PROBLEM:
Please rewrite the material below, changing "Click" to "Tap" wherever it occurs and keeping everything else the same.

MATERIAL SUPPLIED:

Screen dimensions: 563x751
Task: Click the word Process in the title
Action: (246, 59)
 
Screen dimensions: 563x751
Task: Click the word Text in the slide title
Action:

RESULT OF THIS EXERCISE:
Screen dimensions: 563x751
Task: Tap the word Process in the title
Action: (246, 59)
 
Screen dimensions: 563x751
Task: Tap the word Text in the slide title
Action:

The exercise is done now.